В начале нынешней осени оказался я в югославской столице. Солнечным утром вдвоем с моим приятелем, известным сербским историком Веселином Джуретичем, подошли к подножию Врачарского холма. Врачар – место в Белграде особое, отмеченное судьбой. В XVII веке османами-завоевателями были здесь сожжены мощи великого сына Сербии – святителя Саввы. А в конце прошлого столетия, по народному волеизъявлению, решили соорудить на вершине холма новый дом Савве – грандиозный храм-памятник, равного которому по размерам еще не было ни в стране, ни вообще на Балканах. Строительство поневоле растягивалось на десятилетия. Особенно помешала вторая мировая война. При гитлеровской оккупации на стройплощадке размещались гаражи. Под хозяйственные нужды использовалась она и в послевоенное время – вплоть до 1985 года. Именно тогда правительство наконец вернуло холм церкви и разрешило возобновить строительные работы. Их возглавил архитектор Бранко Пешич, имя которого сегодня знают и сербские дети.
Может быть, глагол «возобновить» не самый здесь удачный. На тот день каменная кладка стен поднималась на высоту всего от 7 до12 метров. Бранко Пешич попросил благословения на свои труды у главы Сербской православной церкви патриарха Германа. 12 мая 1985 года «в стенах» храма при громадном стечении народа состоялась торжественная литургия. Патриарх же благословил и новый проект – Пешич решил работать на совершенно иной, чем первоначальная, технической основе: строить с помощью бетонных конструкций. Такое решение обеспечило прежде всего ошеломительный выигрыш во времени. Достаточно сказать, что сегодня все стены уже подняты на проектную высоту и колоссальный по размерам центральный сферический купол увенчал здание. А ведь храм не девять метров превышает «чудо света»– знаменитую константинопольскую Софию. В праздничные дни в стенах Святого Саввы одновременно сможет разместиться до 50 тысяч человек.

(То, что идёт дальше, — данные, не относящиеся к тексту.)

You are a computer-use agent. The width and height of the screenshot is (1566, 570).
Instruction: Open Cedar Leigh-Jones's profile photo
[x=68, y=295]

Бранко Пешич любезно согласился провести нас внутрь здания. Впечатление от вытесняющих друг друга массивности и воздушности, казалось, доведет меня до головокружения. Где-то на недосягаемой подкупольной высоте, будто спичка, вспыхивал огонек электросварки.

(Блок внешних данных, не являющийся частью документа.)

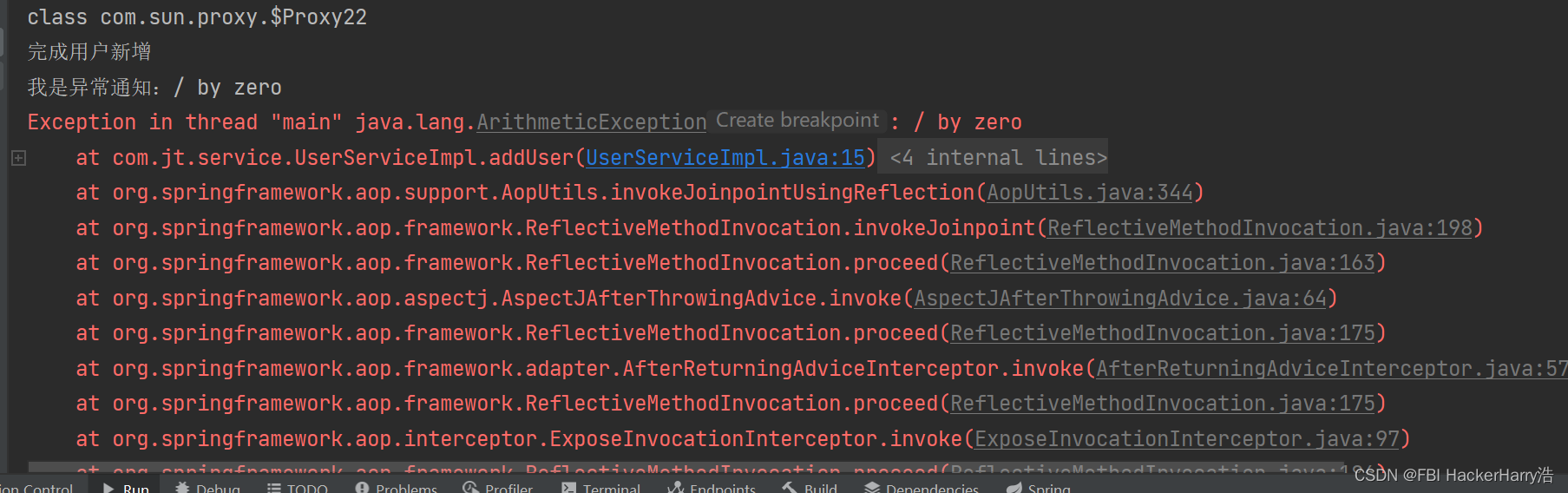Click the Terminal icon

— В этом году, объяснил Пешич, — закончим все основные строительные работы. В следующем, 1990-м, будем облицовывать мрамором наружные и внутренние стены, водружать колокола и кресты на боковые купола (оглавный крест уже парит над Белградом). И еще два года займет последняя, четвертая фаза работ: обустройство всех многочисленных интерьеров, в том числе создание иконостаса и мозаик.

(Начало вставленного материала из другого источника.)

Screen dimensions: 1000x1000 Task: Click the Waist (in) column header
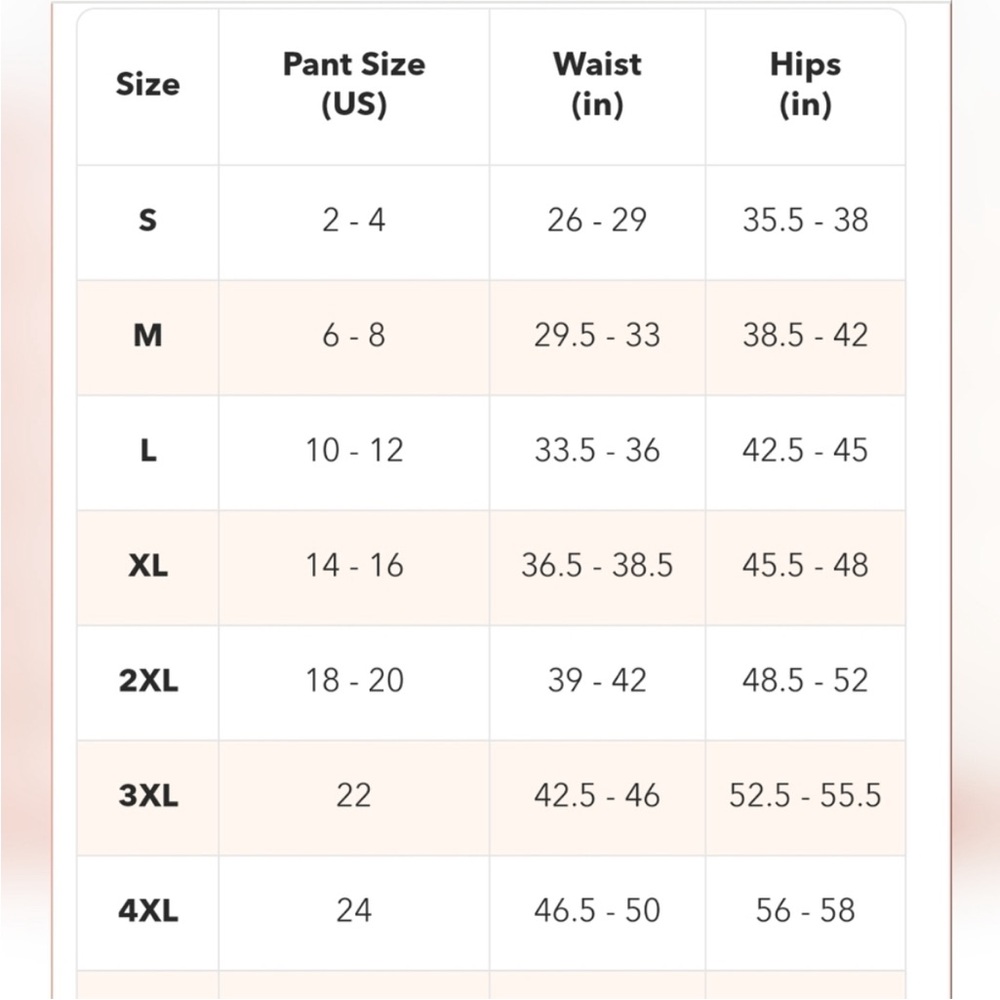597,84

– Бранко, а достанет ли денег на все это? – спросил я,
– Нам помогает вся Сербия. И сербы, живущие в рассеянии по всему свету. Нам хватит денег.
А ведь Сербия, подумал я про себя, вряд ли богаче, чем Россия. И сербское зарубежье вряд ли богаче, чем русское.
– Бранко, – попросил я. – У меня есть с собой свечка из русской церкви. Нельзя ли ее тут сейчас зажечь?
– Конечно. Я зажгу ее у святого Саввы.
И он пошел к алтарю, к неглубокой нише, в которой с самого начала работ стоит единственная пока на весь пустой храм икона.
– Спасибо, дорогой Бранко, – сказал я, когда он вернулся. – Я привез вам номер «Литературной России» со статьей о нашем Храме Христа Спасителя. Речь идет о его восстановлении. И ваш пример, ваш опыт – дли нас большая поддержка. Так что, когда вы закончите здесь все работы, не удивляйтесь, если вам поступит приглашение из Москвы.
По-моему, он не воспринял мои слова как комплимент или шутку.
– Это очень хорошо, – сказал Бранко Пешич. – Бог в помощь в таком деле.